Microsoft's Copilot Studio uses Adaptive Cards, a platform-agnostic format for rich interactive content. ServiceNow's Now Assist displays agent results as actionable cards with source links and step-by-step progress tracking.
Google went further with A2UI, an open protocol where agents request pre-approved UI components rather than generating raw HTML. The distinction matters for security: instead of trusting agents to write safe HTML, A2UI lets agents declare what they want to show and the platform handles rendering.
All three major AI labs have invested in rich output for their consumer products too. Anthropic's Claude Artifacts has generated "tens of millions" of interactive HTML outputs. OpenAI added HTML and React rendering to ChatGPT Canvas. These are not experiments. They are production features with massive adoption.
The signal from every major platform is the same. When agents talk to humans, text alone is not enough. The platforms that orchestrate agents across multiple models and workflows need output formats that match the complexity of what those agents produce.
The tradeoffs are real
HTML is not a free upgrade. The costs are concrete.
Token usage is the most obvious. Clean HTML costs 2 to 3 times more tokens than equivalent markdown. Real-world HTML with CSS and JavaScript can balloon to 8 to 10 times more.
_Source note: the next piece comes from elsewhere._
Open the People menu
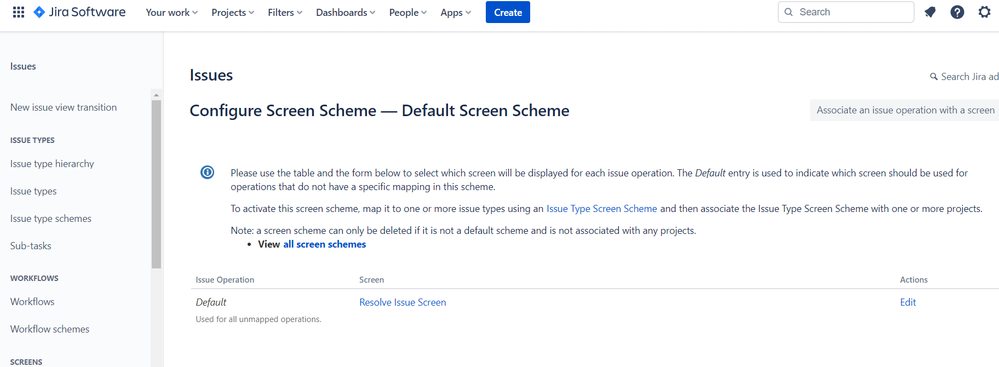The height and width of the screenshot is (367, 999). [x=408, y=12]
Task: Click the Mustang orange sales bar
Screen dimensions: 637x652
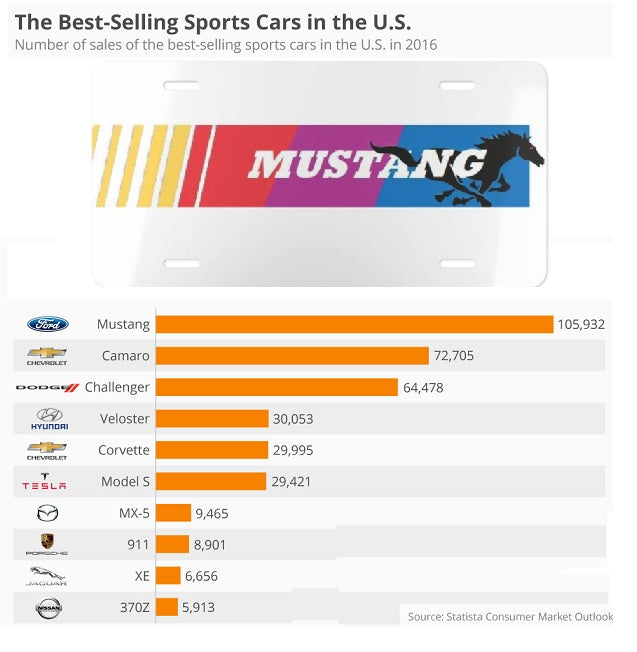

With context windows now stretching past one million tokens, this matters less than it did in 2023, but it still adds up at scale.
Security is a harder problem. Raw HTML output from AI agents can contain JavaScript, which opens the door to cross-site scripting and injection attacks. Google's A2UI protocol exists specifically because enterprise security teams cannot accept agents writing arbitrary HTML that runs in production environments.
Version control suffers too. HTML diffs are noisy, full of closing tags and attribute changes that obscure the actual content change. This is one of the biggest downsides Thariq himself acknowledged.
And there is a counter-argument worth taking seriously. Kurtis Redux published "The Unreasonable Ineffectiveness of HTML" in direct response, arguing that the switch "chases visual gloss at the expense of source readability, security, ecosystem compatibility, and reviewability." For codebases where agents collaborate with humans through shared files, markdown's simplicity remains a genuine advantage.
Which format makes better agents?
The answer depends on who the agent is talking to.
For agent-to-agent communication and machine processing, markdown wins clearly. It is cheaper, more accurately parsed, and easier to version. When an AI agent produces output that another system will consume, markdown's constraints are strengths.
For agent-to-human communication, HTML wins just as clearly. When the goal is for a person to understand, evaluate, and act on what an agent produced, visual clarity and information density outweigh token efficiency. The 19% increase in information overload that HBR documented is not going to be solved by writing better markdown. It will be solved by presenting information in formats the brain can actually process.
The best agent platforms will support both. They will use markdown and structured data internally for agent reasoning, memory, and inter-agent communication. And they will render rich, visual, interactive outputs for the humans who need to review, approve, and act on agent work. The platform layer is where this translation happens, converting agent reasoning into human-readable results without forcing the agent to write presentational code.
Karpathy's progression, text to markdown to HTML to interactive neural video, is not a prediction about a distant future. The first three steps are happening now. The question for enterprises is whether their agent infrastructure is keeping up, or whether they are still asking people to read 200-line markdown files that nobody finishes.